Action item:
Wherever a line in the data holds the word "resolution", pull that line out.

[Saved data entries]
>>>>>

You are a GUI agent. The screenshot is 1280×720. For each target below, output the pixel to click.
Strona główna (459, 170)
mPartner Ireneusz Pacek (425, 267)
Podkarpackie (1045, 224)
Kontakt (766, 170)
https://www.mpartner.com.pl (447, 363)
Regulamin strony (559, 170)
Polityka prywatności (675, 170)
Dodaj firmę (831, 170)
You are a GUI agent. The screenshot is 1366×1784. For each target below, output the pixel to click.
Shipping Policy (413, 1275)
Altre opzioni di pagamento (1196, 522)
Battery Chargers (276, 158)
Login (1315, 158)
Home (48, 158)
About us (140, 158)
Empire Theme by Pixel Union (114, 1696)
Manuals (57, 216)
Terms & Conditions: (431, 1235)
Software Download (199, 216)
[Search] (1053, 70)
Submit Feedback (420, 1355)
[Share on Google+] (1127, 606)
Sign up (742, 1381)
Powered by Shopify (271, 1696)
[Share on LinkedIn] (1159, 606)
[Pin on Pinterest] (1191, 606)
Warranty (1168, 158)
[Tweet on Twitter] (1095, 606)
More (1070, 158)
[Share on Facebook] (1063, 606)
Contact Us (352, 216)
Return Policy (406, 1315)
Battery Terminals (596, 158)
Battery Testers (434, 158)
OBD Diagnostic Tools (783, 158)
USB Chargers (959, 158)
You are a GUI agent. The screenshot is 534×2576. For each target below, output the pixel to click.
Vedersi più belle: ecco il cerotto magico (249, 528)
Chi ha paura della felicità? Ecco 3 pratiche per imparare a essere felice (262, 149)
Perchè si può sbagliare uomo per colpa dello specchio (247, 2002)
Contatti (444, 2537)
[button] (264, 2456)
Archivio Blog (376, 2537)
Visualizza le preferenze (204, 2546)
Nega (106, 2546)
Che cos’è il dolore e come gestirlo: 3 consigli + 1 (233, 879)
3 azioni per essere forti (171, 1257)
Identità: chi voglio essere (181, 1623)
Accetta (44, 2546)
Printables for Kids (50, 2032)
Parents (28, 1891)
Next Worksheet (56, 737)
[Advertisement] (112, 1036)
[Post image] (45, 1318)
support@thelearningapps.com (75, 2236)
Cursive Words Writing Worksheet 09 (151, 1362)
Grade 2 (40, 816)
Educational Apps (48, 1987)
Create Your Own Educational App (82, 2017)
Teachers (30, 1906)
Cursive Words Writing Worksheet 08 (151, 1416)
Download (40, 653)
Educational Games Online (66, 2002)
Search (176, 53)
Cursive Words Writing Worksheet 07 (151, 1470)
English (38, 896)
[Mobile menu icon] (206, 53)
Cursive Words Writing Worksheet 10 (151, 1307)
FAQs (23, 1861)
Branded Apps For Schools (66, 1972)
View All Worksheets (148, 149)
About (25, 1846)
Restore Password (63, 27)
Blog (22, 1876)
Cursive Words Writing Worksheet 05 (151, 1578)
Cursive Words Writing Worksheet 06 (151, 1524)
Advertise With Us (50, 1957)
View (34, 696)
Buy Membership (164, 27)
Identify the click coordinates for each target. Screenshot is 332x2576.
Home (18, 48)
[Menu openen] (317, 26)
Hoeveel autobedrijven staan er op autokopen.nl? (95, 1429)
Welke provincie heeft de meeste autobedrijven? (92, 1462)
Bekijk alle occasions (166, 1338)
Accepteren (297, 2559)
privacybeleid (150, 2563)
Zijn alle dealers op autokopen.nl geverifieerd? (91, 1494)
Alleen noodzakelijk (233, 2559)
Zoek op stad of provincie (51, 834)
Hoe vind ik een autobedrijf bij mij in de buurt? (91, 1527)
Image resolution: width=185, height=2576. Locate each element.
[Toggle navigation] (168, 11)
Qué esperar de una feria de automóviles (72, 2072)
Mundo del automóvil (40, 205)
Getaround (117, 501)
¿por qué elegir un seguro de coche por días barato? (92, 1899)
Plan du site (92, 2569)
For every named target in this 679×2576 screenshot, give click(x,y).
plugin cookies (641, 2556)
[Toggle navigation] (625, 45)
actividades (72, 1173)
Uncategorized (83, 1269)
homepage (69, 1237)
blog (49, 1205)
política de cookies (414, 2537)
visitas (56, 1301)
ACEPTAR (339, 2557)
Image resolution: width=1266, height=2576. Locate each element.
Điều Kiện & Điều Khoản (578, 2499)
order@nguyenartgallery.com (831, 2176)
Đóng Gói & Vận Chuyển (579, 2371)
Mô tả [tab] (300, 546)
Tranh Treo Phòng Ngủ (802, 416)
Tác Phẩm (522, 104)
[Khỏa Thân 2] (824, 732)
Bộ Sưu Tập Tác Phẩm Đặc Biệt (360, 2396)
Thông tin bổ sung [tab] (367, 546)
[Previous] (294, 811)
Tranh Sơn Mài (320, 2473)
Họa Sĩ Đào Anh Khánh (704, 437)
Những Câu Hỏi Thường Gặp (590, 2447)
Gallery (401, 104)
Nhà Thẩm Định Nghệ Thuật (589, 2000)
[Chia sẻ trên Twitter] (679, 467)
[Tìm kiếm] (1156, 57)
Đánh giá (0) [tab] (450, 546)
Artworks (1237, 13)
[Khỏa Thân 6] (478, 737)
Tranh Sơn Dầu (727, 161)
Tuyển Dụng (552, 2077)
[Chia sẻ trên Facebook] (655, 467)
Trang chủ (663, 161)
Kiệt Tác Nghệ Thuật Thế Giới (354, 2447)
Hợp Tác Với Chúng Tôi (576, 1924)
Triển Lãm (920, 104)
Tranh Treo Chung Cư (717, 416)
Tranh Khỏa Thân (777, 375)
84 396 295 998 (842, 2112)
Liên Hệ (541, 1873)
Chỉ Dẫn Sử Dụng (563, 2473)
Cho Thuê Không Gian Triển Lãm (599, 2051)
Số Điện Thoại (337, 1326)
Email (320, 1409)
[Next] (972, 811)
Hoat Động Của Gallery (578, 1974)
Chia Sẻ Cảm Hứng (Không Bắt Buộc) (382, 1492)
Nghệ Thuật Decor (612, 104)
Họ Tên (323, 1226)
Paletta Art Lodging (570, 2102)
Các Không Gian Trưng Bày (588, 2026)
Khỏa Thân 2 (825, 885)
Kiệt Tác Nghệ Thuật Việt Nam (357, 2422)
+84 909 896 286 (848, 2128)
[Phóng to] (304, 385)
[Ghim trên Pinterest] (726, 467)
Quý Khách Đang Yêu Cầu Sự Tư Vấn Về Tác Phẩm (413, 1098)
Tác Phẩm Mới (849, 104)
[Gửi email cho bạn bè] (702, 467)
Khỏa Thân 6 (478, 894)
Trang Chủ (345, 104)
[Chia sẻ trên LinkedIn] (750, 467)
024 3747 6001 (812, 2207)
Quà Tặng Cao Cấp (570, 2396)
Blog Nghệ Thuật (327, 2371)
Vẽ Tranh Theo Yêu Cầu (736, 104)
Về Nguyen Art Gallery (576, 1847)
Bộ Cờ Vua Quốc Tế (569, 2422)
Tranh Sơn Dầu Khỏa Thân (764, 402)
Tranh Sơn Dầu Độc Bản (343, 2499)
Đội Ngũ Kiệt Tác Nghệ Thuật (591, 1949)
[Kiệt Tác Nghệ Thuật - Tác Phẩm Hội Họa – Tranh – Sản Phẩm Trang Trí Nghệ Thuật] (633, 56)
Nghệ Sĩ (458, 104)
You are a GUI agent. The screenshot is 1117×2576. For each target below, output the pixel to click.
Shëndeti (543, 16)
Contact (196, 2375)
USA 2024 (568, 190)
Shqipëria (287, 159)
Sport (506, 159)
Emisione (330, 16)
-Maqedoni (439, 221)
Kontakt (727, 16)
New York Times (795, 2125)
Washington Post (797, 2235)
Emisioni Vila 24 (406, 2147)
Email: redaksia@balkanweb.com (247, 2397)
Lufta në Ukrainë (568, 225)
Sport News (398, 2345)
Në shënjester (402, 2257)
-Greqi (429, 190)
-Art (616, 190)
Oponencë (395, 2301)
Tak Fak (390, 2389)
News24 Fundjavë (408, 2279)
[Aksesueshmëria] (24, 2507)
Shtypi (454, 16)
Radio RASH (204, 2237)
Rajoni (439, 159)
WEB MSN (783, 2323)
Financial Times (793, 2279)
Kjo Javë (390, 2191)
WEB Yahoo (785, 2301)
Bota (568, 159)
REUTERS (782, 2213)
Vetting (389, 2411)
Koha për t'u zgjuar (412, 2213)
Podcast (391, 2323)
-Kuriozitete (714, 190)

<<<<<

Output below:
Image resolution: width=185, height=2576. Locate each element.
Image resolution: width=1266, height=2576. Locate each element.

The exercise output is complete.